Antenatal/postnatal depression
24 weeks pregnant and by myself..
shaaan1329 · 28/09/2017 21:05
Hi all, I'm 24 weeks pregnant and I think I just need a rant.
Back before I found out I was pregnant, me and my ex were going through a rough time, on the verge of breaking up then I found out I was pregnant. We tried to make it work but he left me at 8 weeks pregnant and has been playing games with me ever since.
It's an 'I don't want you but nobody else can have you' kind of situation. I can't speak to other men but he can quite easily talk and sleep with other girls and when I question it he tells me we're not together he can do what he wants.
I was forced to move back into my family home and have only this week moved into my own place. I am enjoying the privacy but it is so lonely and the thought of being here with a baby is so daunting.

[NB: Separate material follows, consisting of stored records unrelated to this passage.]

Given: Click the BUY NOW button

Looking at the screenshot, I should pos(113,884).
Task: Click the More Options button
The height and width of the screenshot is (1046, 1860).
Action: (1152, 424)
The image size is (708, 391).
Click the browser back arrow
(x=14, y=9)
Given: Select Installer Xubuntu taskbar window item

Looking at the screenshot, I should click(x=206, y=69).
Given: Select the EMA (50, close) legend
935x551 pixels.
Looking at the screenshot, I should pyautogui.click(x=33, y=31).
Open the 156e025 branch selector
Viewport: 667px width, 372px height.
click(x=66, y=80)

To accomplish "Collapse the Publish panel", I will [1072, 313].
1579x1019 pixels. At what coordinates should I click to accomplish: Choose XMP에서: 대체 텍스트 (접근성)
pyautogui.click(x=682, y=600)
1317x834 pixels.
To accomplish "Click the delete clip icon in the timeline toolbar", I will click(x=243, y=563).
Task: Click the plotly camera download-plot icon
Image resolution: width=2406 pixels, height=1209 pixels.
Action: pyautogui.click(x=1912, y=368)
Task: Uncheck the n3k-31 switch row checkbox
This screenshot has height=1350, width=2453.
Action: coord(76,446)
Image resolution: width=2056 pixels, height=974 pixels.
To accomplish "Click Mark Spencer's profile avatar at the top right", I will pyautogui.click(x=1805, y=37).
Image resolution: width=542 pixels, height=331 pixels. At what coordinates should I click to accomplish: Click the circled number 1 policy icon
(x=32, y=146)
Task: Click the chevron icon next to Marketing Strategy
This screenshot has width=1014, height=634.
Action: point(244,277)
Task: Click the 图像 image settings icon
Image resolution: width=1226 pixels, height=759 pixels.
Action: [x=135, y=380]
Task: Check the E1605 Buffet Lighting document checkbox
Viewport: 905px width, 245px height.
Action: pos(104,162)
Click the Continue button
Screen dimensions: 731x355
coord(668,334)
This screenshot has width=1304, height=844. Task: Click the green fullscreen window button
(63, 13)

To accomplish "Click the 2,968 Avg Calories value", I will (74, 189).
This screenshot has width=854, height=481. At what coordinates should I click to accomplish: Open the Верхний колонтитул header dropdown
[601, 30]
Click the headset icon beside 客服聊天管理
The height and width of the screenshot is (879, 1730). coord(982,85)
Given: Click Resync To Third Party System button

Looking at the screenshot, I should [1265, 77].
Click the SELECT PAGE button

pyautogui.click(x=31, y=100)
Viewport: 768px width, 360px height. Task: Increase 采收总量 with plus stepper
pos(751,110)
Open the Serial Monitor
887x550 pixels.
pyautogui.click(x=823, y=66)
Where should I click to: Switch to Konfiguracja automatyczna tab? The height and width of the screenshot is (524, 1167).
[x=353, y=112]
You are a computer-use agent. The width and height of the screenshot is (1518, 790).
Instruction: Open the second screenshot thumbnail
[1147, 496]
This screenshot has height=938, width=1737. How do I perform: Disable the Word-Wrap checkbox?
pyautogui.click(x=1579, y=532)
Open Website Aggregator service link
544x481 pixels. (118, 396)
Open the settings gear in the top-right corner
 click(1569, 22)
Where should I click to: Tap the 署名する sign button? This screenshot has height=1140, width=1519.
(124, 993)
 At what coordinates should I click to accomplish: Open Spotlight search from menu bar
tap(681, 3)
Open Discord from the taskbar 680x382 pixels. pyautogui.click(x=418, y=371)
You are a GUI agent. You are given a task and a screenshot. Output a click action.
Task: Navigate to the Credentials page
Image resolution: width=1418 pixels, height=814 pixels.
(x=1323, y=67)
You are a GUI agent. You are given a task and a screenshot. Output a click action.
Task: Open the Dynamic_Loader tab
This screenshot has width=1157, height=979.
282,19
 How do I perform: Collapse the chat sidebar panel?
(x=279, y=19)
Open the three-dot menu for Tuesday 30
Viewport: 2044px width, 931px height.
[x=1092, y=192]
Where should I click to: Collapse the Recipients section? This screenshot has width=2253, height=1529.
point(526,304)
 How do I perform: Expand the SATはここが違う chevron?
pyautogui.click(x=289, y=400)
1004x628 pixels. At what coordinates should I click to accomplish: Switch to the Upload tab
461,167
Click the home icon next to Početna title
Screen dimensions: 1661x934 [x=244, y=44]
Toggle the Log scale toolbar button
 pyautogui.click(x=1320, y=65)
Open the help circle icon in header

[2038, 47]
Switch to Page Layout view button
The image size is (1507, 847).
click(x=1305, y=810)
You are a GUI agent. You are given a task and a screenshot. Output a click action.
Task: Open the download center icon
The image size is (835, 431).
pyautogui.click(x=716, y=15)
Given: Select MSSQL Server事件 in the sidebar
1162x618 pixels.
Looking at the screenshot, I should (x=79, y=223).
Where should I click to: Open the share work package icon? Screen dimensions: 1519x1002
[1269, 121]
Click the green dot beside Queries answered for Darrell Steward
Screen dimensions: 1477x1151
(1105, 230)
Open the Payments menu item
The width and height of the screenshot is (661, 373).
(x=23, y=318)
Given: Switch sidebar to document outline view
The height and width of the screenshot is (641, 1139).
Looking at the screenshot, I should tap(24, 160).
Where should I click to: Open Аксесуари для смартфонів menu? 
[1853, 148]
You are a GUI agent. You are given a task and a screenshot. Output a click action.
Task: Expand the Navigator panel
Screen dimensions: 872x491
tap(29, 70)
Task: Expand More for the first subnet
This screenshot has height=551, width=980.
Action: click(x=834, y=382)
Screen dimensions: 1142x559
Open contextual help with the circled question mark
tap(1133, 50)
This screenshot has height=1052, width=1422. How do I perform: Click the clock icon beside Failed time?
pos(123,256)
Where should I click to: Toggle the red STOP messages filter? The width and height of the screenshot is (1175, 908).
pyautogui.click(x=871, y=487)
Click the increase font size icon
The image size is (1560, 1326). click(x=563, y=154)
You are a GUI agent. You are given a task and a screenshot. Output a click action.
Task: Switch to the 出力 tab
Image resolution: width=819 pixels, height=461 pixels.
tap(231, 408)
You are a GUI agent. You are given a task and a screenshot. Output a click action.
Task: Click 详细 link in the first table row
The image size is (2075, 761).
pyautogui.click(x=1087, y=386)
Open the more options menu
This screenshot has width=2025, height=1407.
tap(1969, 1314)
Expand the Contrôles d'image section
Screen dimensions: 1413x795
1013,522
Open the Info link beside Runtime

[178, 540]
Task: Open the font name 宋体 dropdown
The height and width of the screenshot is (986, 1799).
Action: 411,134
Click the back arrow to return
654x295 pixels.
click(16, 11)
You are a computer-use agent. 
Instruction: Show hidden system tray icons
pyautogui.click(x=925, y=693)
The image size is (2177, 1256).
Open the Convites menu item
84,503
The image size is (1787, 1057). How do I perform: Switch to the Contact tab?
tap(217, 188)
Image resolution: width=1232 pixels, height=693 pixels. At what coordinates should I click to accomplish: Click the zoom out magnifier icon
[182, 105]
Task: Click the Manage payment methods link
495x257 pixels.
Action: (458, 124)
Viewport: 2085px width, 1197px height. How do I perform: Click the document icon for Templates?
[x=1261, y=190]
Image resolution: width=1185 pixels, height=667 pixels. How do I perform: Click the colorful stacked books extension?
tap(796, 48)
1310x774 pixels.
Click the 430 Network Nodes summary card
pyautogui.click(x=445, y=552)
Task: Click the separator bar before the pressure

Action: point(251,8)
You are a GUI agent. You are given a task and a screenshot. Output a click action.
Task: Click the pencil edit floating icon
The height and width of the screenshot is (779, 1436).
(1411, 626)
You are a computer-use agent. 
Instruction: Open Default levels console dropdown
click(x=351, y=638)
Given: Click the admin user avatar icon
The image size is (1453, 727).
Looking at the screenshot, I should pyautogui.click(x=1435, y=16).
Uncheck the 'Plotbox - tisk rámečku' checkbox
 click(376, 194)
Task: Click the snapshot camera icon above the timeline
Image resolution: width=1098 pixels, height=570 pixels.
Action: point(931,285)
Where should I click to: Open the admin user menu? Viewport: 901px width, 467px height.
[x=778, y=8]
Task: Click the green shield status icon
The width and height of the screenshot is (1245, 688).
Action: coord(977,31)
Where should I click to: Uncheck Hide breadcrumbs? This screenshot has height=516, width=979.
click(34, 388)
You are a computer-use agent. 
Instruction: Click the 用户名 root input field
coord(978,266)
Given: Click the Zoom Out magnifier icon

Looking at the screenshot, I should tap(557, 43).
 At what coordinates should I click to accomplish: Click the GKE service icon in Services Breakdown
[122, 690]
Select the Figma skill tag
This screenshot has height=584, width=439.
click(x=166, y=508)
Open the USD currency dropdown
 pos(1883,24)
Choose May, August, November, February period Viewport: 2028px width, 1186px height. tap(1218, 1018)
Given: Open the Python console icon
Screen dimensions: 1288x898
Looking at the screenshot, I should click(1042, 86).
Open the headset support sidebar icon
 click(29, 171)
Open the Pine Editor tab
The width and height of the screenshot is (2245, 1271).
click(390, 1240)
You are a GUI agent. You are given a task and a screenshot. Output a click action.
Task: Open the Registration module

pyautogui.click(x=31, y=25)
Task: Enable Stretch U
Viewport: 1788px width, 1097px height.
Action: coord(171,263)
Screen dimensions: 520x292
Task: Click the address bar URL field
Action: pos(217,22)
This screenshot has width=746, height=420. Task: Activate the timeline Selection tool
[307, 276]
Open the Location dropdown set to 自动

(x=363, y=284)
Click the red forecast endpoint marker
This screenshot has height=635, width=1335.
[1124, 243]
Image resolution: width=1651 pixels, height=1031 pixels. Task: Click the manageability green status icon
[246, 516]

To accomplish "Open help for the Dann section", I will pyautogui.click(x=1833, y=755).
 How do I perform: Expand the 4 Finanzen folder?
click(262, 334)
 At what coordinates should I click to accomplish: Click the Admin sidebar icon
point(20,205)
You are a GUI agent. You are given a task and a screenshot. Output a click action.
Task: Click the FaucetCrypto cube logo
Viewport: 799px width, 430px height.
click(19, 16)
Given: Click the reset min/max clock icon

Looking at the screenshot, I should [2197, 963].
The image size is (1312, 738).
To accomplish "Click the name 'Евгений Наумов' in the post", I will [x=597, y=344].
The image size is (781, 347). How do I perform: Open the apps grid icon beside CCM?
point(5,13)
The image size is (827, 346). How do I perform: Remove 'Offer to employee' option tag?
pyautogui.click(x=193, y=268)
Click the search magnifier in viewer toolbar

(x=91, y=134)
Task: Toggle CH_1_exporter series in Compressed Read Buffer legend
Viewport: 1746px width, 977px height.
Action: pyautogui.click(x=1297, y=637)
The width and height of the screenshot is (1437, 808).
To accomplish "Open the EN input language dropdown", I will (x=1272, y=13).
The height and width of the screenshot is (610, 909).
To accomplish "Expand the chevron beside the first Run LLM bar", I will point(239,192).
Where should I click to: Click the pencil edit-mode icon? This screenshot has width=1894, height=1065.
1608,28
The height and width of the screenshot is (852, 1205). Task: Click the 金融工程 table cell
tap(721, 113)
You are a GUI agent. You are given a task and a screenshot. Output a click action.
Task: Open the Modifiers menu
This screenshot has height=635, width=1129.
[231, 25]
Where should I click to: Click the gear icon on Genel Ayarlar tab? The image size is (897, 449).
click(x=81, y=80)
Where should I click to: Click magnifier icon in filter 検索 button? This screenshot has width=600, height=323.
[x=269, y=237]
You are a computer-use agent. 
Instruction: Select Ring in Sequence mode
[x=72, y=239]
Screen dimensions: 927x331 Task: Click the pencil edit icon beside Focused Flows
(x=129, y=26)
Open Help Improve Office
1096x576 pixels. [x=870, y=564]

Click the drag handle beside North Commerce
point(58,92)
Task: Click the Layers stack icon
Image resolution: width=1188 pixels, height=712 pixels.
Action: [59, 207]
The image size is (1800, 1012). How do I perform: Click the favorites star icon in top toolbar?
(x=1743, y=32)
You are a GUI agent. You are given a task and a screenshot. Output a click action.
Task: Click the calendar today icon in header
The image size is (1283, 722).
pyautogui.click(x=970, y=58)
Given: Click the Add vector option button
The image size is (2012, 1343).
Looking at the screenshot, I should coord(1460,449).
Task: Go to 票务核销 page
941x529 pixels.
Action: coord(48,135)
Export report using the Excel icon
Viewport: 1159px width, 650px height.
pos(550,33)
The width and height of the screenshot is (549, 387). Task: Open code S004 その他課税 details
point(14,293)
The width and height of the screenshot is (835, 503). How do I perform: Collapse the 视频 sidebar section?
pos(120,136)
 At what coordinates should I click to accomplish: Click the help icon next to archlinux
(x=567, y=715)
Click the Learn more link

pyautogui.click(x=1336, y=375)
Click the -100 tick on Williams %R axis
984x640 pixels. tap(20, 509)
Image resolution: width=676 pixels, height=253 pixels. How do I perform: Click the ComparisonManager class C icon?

He says he wants to be involved but he doesn't show any interest in me, I had a scare the other day and he wasn't bothered I couldn't get hold of him because he was out taking speed with his mate and his phone was dead. I just long for the family unit, him going and getting me what I'm craving an telling me he's going to be there for me but he isn't changing and I can't cope :(
Any advice?
Algebraic · 28/09/2017 21:14
Sorry you're going through this whilst pregnant, pregnancy is hard enough on its own. I'm sorry to say that if he wanted to be there for you, he would be, rather than just saying it. It's completely unfair for him to be off with other women and to be stringing you along. Can you lean on your family for support? I think you need to steer clear of him, he's sounds manipulative.